I would repeat, impedance may or may not be an issue, one must know their listening habit and seating distance. Both could have more effects, i.e. a more important factor than the impedance spec itself.
As an obviously exaggerated example, if you sit 3 meter from your speakers, and listen to no more than 94 dB peak, your little amp may be fine with your so called 4 ohm nominal speaker. If you were to listen to 100 dB peak and sit 4 meters from the same speakers, your little amp will have to deliver almost 4X the current during those peaks, can it do it then, is the question.
Yeah. I sold a KEF R11 + Yamaha RX-A4 to a client in Oklahoma.
People like
@TLS Guy would tell him that unless he uses a separate amp, his speakers and AVR would blow up.
My client was planning on getting an excellent ATI amp, but wasn't ready to buy yet. I told him to just take it easy and slowly increase the volume. Now after about 5 years, he still is just using his lowly Yamaha AVR.
TLS Guy still thinks his speakers and AVR will eventually BLOW UP.
But seriously, like you said - it's about speakers, volume, distance.

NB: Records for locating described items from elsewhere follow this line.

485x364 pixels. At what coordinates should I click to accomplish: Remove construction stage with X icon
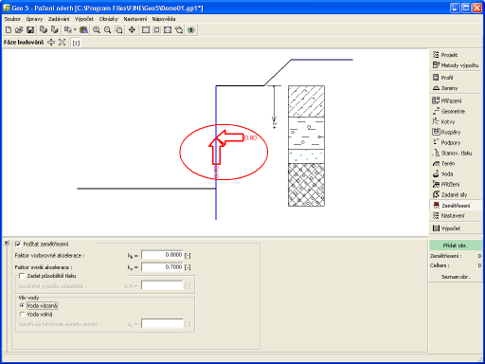point(62,43)
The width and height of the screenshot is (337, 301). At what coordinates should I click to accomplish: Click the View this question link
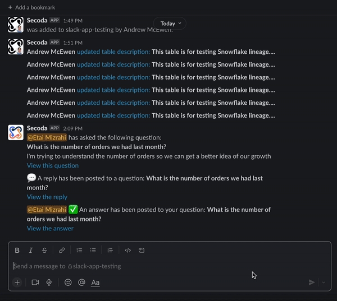point(53,166)
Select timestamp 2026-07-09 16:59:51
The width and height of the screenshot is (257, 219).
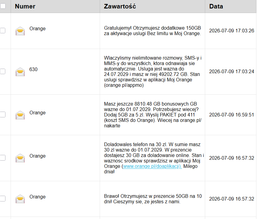[x=232, y=115]
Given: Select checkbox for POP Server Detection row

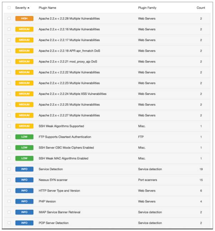Looking at the screenshot, I should (x=9, y=223).
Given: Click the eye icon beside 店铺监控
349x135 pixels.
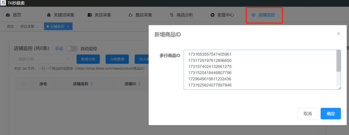Looking at the screenshot, I should (x=253, y=15).
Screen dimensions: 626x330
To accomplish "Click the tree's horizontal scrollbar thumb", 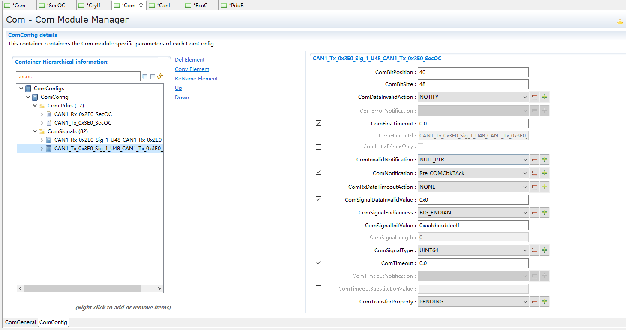I will click(82, 289).
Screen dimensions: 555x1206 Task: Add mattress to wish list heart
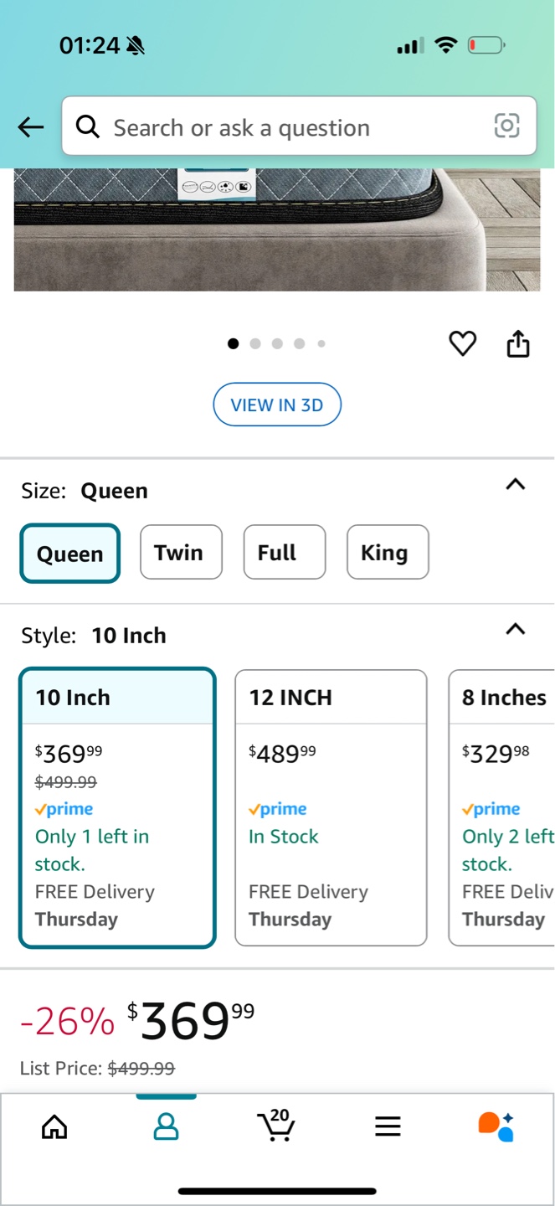[x=462, y=343]
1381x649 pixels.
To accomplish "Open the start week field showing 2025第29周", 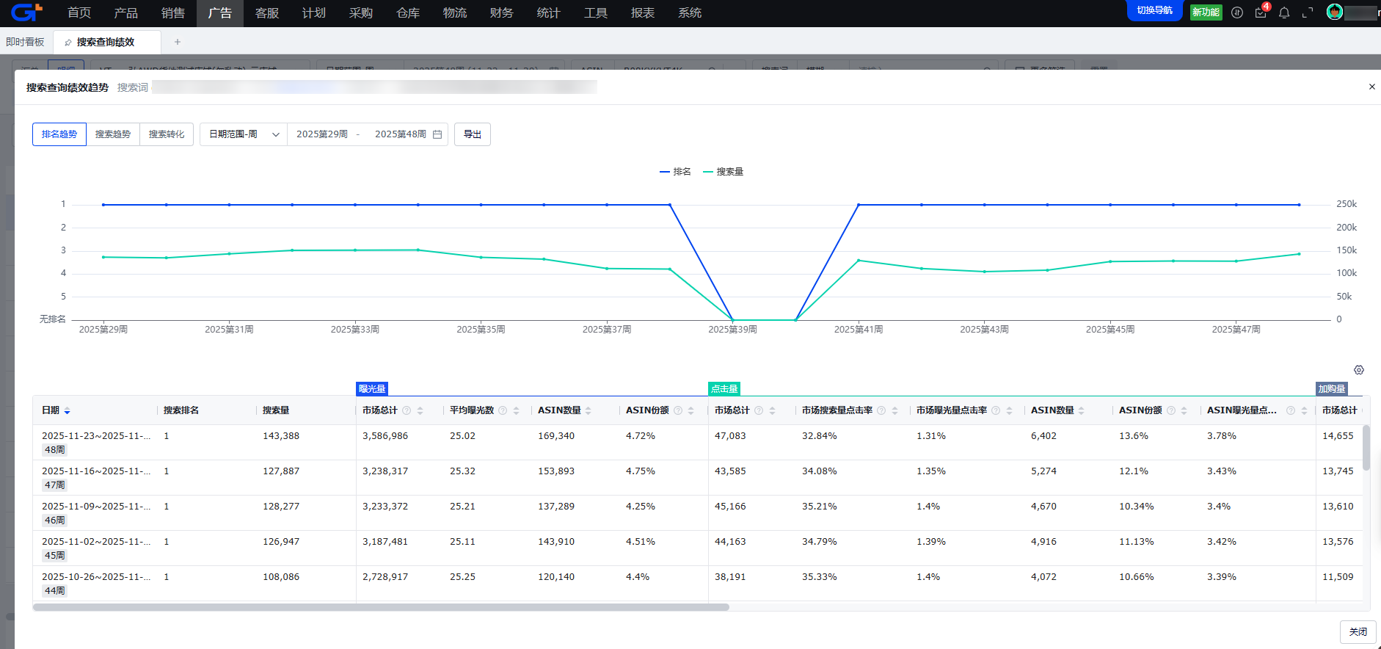I will pyautogui.click(x=322, y=134).
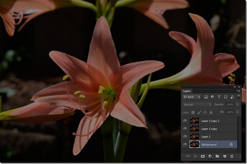Screen dimensions: 247x164
Task: Click the delete layer trash icon
Action: 232,156
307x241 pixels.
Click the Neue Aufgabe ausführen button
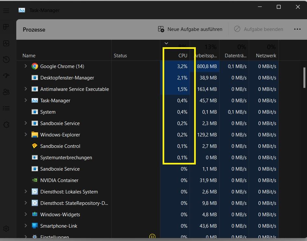[190, 29]
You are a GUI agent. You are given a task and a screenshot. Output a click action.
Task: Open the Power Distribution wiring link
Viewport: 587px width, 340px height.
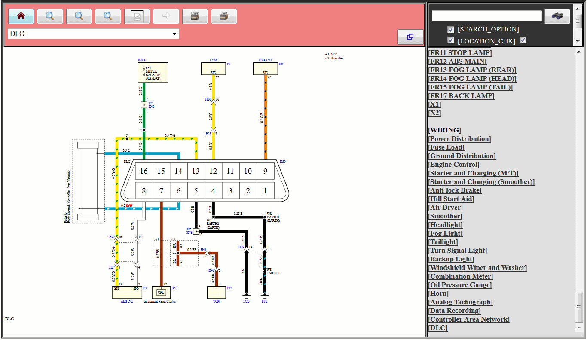[459, 139]
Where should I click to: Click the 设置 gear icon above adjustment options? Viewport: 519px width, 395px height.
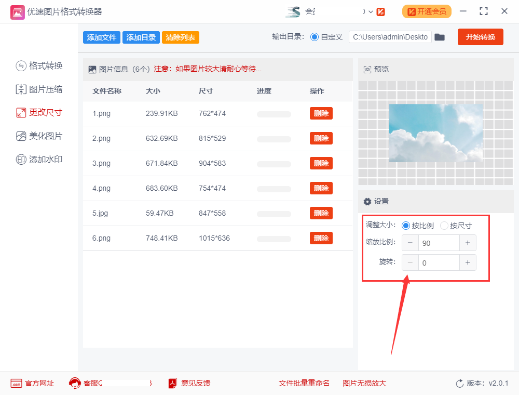pyautogui.click(x=367, y=201)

I sold another client in OKC with a Yamaha RX-A3080 and DefTech speakers with the built-in sub-amp and high sensitivity. But because his volume is so high and distance far, he had to add an ATI amp.
So it's not just ohms. It's ohms, sensitivity, volume, distance, all of the above.
For some cases, even flagship AVRs won't cut it alone. Not even the Denon X8500 or Yamaha RX-A8 - they had to add amps.
But for some cases, even lower-end AVRs will do just fine.